→ Task to complete: Reproduce exactly the lines of the listing from the one containing "Open horse ウィービースティ" to its final line, both included.

(Data excerpts)

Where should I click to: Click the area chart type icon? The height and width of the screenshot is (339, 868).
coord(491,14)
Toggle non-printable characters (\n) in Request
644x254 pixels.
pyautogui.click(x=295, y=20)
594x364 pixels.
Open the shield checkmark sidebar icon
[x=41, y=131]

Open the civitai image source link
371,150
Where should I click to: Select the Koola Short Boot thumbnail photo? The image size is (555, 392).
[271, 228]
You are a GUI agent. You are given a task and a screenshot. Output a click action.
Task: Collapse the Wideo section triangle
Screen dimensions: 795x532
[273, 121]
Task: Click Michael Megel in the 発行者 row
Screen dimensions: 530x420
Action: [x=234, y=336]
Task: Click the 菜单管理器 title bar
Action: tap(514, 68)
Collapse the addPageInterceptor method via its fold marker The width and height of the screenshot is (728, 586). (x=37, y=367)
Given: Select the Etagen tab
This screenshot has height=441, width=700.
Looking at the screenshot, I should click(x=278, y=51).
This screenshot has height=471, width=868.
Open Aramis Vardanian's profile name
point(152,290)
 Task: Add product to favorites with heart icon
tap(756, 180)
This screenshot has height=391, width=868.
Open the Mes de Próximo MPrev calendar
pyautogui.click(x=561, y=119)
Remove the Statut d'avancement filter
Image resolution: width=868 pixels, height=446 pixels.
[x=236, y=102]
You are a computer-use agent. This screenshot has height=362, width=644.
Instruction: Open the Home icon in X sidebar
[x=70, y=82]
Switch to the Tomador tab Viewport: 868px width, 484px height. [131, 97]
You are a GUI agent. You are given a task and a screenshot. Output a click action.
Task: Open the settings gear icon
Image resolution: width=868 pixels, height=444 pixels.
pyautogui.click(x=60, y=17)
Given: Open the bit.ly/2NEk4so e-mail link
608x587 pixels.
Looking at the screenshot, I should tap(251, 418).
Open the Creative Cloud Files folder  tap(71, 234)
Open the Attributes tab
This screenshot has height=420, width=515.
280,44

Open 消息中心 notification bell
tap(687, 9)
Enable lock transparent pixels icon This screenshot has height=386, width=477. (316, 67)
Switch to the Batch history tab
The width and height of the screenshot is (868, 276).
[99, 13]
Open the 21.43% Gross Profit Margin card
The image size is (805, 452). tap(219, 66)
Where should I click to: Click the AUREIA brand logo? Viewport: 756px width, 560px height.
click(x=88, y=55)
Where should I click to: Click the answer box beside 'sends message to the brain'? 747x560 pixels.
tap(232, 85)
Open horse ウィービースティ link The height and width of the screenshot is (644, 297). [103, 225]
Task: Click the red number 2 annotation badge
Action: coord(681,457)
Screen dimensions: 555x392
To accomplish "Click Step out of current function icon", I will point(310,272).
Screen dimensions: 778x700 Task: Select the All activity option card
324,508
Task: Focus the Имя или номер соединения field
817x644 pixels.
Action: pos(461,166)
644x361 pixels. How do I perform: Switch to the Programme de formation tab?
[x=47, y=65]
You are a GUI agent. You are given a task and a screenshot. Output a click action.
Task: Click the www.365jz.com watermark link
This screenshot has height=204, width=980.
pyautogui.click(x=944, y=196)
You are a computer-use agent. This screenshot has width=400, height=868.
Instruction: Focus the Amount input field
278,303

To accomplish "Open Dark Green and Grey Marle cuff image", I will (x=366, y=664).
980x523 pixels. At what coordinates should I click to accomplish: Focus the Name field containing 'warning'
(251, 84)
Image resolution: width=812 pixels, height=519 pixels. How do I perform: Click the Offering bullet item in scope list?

(End Data excerpts)

→ Result for this exercise:
Open horse ウィービースティ link The height and width of the screenshot is (644, 297). [103, 225]
Task: Click the red number 2 annotation badge
Action: coord(681,457)
Screen dimensions: 555x392
To accomplish "Click Step out of current function icon", I will point(310,272).
Screen dimensions: 778x700 Task: Select the All activity option card
324,508
Task: Focus the Имя или номер соединения field
817x644 pixels.
Action: pos(461,166)
644x361 pixels. How do I perform: Switch to the Programme de formation tab?
[x=47, y=65]
You are a GUI agent. You are given a task and a screenshot. Output a click action.
Task: Click the www.365jz.com watermark link
This screenshot has height=204, width=980.
pyautogui.click(x=944, y=196)
You are a computer-use agent. This screenshot has width=400, height=868.
Instruction: Focus the Amount input field
278,303

To accomplish "Open Dark Green and Grey Marle cuff image", I will (x=366, y=664).
980x523 pixels. At what coordinates should I click to accomplish: Focus the Name field containing 'warning'
(251, 84)
Image resolution: width=812 pixels, height=519 pixels. How do I perform: Click the Offering bullet item in scope list?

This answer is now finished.